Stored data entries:
** START **

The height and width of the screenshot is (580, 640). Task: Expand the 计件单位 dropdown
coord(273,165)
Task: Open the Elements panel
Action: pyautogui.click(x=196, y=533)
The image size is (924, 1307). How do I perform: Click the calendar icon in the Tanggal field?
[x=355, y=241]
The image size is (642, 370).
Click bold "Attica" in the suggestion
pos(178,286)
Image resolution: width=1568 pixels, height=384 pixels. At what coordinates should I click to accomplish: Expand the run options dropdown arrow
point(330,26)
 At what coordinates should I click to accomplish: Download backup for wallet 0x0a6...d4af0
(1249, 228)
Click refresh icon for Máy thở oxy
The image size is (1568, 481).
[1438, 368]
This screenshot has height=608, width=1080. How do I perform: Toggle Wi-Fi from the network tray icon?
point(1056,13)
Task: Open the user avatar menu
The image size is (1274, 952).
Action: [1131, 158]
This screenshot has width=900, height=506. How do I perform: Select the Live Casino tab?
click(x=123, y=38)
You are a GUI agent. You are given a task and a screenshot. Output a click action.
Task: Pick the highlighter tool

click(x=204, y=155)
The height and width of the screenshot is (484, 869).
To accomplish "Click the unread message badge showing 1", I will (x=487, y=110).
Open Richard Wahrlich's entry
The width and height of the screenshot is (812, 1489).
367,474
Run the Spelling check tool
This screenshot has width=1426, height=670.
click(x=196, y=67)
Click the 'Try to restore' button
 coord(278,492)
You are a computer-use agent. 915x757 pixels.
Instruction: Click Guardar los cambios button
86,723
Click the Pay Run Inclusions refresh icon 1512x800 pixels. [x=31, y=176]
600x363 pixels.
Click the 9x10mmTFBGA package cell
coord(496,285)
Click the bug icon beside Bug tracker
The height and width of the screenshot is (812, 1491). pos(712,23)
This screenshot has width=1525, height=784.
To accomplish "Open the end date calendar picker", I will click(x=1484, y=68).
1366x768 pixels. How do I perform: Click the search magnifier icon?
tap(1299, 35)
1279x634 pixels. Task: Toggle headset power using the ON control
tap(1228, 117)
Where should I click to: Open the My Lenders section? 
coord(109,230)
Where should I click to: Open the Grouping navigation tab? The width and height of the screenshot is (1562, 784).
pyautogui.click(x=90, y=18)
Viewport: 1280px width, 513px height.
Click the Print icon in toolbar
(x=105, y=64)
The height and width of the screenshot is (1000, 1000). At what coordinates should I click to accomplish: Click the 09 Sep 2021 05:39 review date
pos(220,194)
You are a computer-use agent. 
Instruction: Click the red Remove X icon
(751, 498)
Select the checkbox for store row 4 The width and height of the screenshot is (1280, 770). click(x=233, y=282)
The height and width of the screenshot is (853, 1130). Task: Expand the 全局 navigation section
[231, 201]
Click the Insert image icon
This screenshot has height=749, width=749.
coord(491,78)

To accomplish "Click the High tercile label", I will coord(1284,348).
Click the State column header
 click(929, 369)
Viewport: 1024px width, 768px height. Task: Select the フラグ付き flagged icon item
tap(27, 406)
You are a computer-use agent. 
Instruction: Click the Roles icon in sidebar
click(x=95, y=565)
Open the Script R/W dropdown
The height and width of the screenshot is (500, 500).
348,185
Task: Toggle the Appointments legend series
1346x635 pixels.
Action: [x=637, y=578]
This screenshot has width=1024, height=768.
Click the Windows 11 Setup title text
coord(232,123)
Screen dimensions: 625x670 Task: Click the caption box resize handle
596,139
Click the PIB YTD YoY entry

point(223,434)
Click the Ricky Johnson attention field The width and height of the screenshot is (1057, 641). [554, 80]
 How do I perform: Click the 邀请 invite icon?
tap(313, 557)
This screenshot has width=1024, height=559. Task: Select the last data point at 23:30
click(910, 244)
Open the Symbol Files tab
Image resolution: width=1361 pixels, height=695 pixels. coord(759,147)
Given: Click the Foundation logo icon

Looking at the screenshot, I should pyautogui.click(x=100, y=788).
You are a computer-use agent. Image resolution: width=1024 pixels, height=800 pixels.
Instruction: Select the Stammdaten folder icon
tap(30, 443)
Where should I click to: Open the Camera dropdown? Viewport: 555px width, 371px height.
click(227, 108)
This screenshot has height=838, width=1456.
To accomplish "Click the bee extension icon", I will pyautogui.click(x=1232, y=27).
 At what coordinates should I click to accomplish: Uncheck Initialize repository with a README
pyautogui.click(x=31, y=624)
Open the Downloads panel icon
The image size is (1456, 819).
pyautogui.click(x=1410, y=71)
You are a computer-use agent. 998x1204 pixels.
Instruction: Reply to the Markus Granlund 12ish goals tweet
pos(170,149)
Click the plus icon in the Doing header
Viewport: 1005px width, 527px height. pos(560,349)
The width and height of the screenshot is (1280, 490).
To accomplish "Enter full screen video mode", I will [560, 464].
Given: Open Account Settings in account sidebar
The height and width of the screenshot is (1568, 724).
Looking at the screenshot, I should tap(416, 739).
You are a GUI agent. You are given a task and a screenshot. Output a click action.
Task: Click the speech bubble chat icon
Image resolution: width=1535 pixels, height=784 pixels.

** END **

Task directions: Please format each line of the rows above as a JSON list of strings, one string per line, skipping any blank lines.

Exercise solution:
[
  "The height and width of the screenshot is (580, 640). Task: Expand the 计件单位 dropdown",
  "coord(273,165)",
  "Task: Open the Elements panel",
  "Action: pyautogui.click(x=196, y=533)",
  "The image size is (924, 1307). How do I perform: Click the calendar icon in the Tanggal field?",
  "[x=355, y=241]",
  "The image size is (642, 370).",
  "Click bold \"Attica\" in the suggestion",
  "pos(178,286)",
  "Image resolution: width=1568 pixels, height=384 pixels. At what coordinates should I click to accomplish: Expand the run options dropdown arrow",
  "point(330,26)",
  " At what coordinates should I click to accomplish: Download backup for wallet 0x0a6...d4af0",
  "(1249, 228)",
  "Click refresh icon for Máy thở oxy",
  "The image size is (1568, 481).",
  "[1438, 368]",
  "This screenshot has height=608, width=1080. How do I perform: Toggle Wi-Fi from the network tray icon?",
  "point(1056,13)",
  "Task: Open the user avatar menu",
  "The image size is (1274, 952).",
  "Action: [1131, 158]",
  "This screenshot has width=900, height=506. How do I perform: Select the Live Casino tab?",
  "click(x=123, y=38)",
  "You are a GUI agent. You are given a task and a screenshot. Output a click action.",
  "Task: Pick the highlighter tool",
  "click(x=204, y=155)",
  "The height and width of the screenshot is (484, 869).",
  "To accomplish \"Click the unread message badge showing 1\", I will (x=487, y=110).",
  "Open Richard Wahrlich's entry",
  "The width and height of the screenshot is (812, 1489).",
  "367,474",
  "Run the Spelling check tool",
  "This screenshot has width=1426, height=670.",
  "click(x=196, y=67)",
  "Click the 'Try to restore' button",
  " coord(278,492)",
  "You are a computer-use agent. 915x757 pixels.",
  "Instruction: Click Guardar los cambios button",
  "86,723",
  "Click the Pay Run Inclusions refresh icon 1512x800 pixels. [x=31, y=176]",
  "600x363 pixels.",
  "Click the 9x10mmTFBGA package cell",
  "coord(496,285)",
  "Click the bug icon beside Bug tracker",
  "The height and width of the screenshot is (812, 1491). pos(712,23)",
  "This screenshot has width=1525, height=784.",
  "To accomplish \"Open the end date calendar picker\", I will click(x=1484, y=68).",
  "1366x768 pixels. How do I perform: Click the search magnifier icon?",
  "tap(1299, 35)",
  "1279x634 pixels. Task: Toggle headset power using the ON control",
  "tap(1228, 117)",
  "Where should I click to: Open the My Lenders section? ",
  "coord(109,230)",
  "Where should I click to: Open the Grouping navigation tab? The width and height of the screenshot is (1562, 784).",
  "pyautogui.click(x=90, y=18)",
  "Viewport: 1280px width, 513px height.",
  "Click the Print icon in toolbar",
  "(x=105, y=64)",
  "The height and width of the screenshot is (1000, 1000). At what coordinates should I click to accomplish: Click the 09 Sep 2021 05:39 review date",
  "pos(220,194)",
  "You are a computer-use agent. ",
  "Instruction: Click the red Remove X icon",
  "(751, 498)",
  "Select the checkbox for store row 4 The width and height of the screenshot is (1280, 770). click(x=233, y=282)",
  "The height and width of the screenshot is (853, 1130). Task: Expand the 全局 navigation section",
  "[231, 201]",
  "Click the Insert image icon",
  "This screenshot has height=749, width=749.",
  "coord(491,78)",
  "To accomplish \"Click the High tercile label\", I will coord(1284,348).",
  "Click the State column header",
  " click(929, 369)",
  "Viewport: 1024px width, 768px height. Task: Select the フラグ付き flagged icon item",
  "tap(27, 406)",
  "You are a computer-use agent. ",
  "Instruction: Click the Roles icon in sidebar",
  "click(x=95, y=565)",
  "Open the Script R/W dropdown",
  "The height and width of the screenshot is (500, 500).",
  "348,185",
  "Task: Toggle the Appointments legend series",
  "1346x635 pixels.",
  "Action: [x=637, y=578]",
  "This screenshot has width=1024, height=768.",
  "Click the Windows 11 Setup title text",
  "coord(232,123)",
  "Screen dimensions: 625x670 Task: Click the caption box resize handle",
  "596,139",
  "Click the PIB YTD YoY entry",
  "point(223,434)",
  "Click the Ricky Johnson attention field The width and height of the screenshot is (1057, 641). [554, 80]",
  " How do I perform: Click the 邀请 invite icon?",
  "tap(313, 557)",
  "This screenshot has width=1024, height=559. Task: Select the last data point at 23:30",
  "click(910, 244)",
  "Open the Symbol Files tab",
  "Image resolution: width=1361 pixels, height=695 pixels. coord(759,147)",
  "Given: Click the Foundation logo icon",
  "Looking at the screenshot, I should pyautogui.click(x=100, y=788).",
  "You are a computer-use agent. Image resolution: width=1024 pixels, height=800 pixels.",
  "Instruction: Select the Stammdaten folder icon",
  "tap(30, 443)",
  "Where should I click to: Open the Camera dropdown? Viewport: 555px width, 371px height.",
  "click(227, 108)",
  "This screenshot has height=838, width=1456.",
  "To accomplish \"Click the bee extension icon\", I will pyautogui.click(x=1232, y=27).",
  " At what coordinates should I click to accomplish: Uncheck Initialize repository with a README",
  "pyautogui.click(x=31, y=624)",
  "Open the Downloads panel icon",
  "The image size is (1456, 819).",
  "pyautogui.click(x=1410, y=71)",
  "You are a computer-use agent. 998x1204 pixels.",
  "Instruction: Reply to the Markus Granlund 12ish goals tweet",
  "pos(170,149)",
  "Click the plus icon in the Doing header",
  "Viewport: 1005px width, 527px height. pos(560,349)",
  "The width and height of the screenshot is (1280, 490).",
  "To accomplish \"Enter full screen video mode\", I will [560, 464].",
  "Given: Open Account Settings in account sidebar",
  "The height and width of the screenshot is (1568, 724).",
  "Looking at the screenshot, I should tap(416, 739).",
  "You are a GUI agent. You are given a task and a screenshot. Output a click action.",
  "Task: Click the speech bubble chat icon",
  "Image resolution: width=1535 pixels, height=784 pixels."
]